The highlight of my recent cruise of the Rhine River was -- can you guess it? -- Strasbourg

It wasn't Cologne, though Cologne was awesome, and it wasn't Heidelberg, though Heidelberg was another tingling experience. On my recent cruise of the Rhine on a 140-passenger riverboat, the top stop was in Strasbourg, France, where I wished we could have stayed for a much longer time than our eight-or-so hours there. The architecture, the food, the culture, the history, all combine to make this charming, canal-filled, Alsatian city a big surprise of Europe, one that I had not earlier explored.

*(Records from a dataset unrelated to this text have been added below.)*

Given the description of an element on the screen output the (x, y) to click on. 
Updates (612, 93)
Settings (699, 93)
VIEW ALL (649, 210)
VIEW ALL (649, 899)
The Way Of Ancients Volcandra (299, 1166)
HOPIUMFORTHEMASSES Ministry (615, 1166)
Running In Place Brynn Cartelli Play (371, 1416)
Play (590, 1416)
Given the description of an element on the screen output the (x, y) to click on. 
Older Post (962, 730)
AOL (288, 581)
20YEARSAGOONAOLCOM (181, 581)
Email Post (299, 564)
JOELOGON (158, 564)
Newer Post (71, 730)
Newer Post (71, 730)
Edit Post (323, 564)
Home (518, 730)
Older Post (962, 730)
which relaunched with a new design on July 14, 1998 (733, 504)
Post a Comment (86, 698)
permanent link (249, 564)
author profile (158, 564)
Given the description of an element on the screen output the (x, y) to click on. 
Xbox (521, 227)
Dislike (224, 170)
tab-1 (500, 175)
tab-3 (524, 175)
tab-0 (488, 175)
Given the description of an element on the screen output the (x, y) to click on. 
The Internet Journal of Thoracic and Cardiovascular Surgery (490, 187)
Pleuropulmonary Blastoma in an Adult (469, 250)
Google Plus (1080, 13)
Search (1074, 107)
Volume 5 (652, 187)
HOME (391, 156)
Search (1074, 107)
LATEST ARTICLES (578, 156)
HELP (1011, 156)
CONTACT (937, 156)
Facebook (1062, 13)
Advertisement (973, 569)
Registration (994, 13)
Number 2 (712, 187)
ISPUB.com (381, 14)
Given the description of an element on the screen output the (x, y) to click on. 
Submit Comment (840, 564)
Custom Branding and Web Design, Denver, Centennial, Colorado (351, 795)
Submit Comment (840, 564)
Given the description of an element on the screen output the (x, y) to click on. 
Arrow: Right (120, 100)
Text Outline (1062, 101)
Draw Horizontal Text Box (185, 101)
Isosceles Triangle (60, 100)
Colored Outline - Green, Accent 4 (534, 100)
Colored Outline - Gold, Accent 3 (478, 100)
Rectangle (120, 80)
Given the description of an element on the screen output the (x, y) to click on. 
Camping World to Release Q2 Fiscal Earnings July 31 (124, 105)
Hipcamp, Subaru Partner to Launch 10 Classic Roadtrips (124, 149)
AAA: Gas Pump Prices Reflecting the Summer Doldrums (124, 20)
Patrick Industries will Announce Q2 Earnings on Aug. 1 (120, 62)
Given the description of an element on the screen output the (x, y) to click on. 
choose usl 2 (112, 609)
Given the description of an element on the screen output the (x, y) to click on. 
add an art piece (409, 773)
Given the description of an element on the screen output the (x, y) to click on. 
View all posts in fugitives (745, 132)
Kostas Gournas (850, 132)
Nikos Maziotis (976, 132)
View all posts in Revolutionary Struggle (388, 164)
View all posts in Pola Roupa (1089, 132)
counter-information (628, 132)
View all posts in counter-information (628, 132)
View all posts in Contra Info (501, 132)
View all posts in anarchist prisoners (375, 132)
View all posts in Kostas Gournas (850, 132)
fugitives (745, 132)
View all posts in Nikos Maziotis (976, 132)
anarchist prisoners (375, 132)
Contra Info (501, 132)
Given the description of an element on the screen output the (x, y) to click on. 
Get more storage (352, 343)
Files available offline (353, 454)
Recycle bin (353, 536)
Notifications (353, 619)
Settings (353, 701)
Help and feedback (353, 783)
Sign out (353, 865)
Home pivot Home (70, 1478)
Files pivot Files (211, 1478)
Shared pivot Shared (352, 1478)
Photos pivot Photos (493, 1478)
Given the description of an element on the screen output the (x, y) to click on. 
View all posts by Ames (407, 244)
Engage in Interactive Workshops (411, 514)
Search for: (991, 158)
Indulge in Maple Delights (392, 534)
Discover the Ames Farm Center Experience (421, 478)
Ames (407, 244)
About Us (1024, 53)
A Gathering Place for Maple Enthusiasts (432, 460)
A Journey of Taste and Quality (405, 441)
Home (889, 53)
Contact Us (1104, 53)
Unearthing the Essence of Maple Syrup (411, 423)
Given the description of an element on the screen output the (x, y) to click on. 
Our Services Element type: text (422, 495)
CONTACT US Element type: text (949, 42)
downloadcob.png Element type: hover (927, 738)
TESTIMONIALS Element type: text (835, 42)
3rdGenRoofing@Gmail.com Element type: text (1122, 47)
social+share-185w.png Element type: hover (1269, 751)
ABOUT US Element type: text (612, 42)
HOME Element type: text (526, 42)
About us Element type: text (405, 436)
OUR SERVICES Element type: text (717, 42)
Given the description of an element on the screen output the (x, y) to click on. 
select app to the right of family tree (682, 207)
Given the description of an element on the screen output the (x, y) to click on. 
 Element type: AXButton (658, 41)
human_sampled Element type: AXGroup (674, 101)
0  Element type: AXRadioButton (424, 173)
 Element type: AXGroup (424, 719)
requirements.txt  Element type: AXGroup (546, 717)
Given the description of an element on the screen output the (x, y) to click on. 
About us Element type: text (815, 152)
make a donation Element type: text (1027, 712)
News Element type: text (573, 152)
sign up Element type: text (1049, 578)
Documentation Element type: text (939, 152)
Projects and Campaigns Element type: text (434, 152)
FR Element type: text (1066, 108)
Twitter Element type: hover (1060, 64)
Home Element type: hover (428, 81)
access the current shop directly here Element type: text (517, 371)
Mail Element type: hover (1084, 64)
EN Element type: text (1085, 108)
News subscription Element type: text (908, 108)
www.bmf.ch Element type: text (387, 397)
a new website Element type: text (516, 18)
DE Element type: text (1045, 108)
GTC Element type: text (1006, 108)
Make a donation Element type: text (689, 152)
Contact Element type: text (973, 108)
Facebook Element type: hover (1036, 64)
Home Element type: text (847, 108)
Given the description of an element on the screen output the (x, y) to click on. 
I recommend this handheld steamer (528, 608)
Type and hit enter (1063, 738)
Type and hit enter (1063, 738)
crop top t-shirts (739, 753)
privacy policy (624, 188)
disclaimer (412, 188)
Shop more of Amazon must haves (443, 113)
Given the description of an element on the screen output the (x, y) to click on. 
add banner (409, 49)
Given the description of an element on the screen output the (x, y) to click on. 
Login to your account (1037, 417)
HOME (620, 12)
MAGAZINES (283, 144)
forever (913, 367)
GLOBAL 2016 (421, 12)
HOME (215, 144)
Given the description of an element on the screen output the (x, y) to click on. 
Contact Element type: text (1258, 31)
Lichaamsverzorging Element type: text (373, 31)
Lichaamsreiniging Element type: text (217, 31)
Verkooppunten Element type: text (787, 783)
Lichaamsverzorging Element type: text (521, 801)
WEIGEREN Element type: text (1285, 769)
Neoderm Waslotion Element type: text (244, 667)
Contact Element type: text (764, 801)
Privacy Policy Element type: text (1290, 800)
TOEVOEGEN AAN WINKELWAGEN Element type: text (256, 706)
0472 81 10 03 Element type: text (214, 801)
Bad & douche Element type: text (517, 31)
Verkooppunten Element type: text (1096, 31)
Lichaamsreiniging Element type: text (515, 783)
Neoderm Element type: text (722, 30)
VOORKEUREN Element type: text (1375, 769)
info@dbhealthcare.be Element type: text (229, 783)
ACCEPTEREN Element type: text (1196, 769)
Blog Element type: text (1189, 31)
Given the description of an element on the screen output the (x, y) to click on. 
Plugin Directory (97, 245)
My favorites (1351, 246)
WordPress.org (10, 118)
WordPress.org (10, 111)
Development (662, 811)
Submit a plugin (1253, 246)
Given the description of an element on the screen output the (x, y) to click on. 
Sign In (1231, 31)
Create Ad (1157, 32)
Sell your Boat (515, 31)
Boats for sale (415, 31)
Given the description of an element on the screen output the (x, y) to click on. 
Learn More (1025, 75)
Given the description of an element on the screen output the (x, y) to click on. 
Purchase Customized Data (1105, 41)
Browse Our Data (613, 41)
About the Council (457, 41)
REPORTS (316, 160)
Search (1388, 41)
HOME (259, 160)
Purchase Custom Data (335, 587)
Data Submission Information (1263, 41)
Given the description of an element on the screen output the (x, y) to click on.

The city is first a visual delight, with major canals throughout, and a large medieval district known as "Petite France" lined with black-and-white half-timbered buildings preserved from the 1400s and 1500s. It is the historic home of Louis Pasteur, of Albert Schweizer, of Johannes Gutenberg (he printed his Bible here), and Marcel Marceau. It has a glorious Cathedral, almost the equivalent of Cologne's, and sporting an Astronomical Clock that tourists flock to see.

Its history has been a turbulent one, rotating back and forth between French and German control (though in France, it is right on the German border). It was annexed to Germany in 1940 at the outset of World War II, and then recovered to France at the end of the war by General LeClerc's French troops. As the capital of French Alsace, it presents a unique and distinctive French/German culture known as Alsatian, and its restaurants specialize in such dishes as Choucroute Garnie (sauerkraut, boiled potatoes, and pork).

Roberta and I spent the day wandering its quaint districts, enchanted by the medieval quarters and the picturesque canals, looking in on the modern headquarters buildings of numerous agencies of the European Union (which make Strasbourg into a second capital of the E.U., after Brussels), browsing its many bookstores, drinking wine in its cafes. If you've never been there, you might want to include it on your next European visit. It is a stop on almost all cruises of the Rhine, such as the one we made.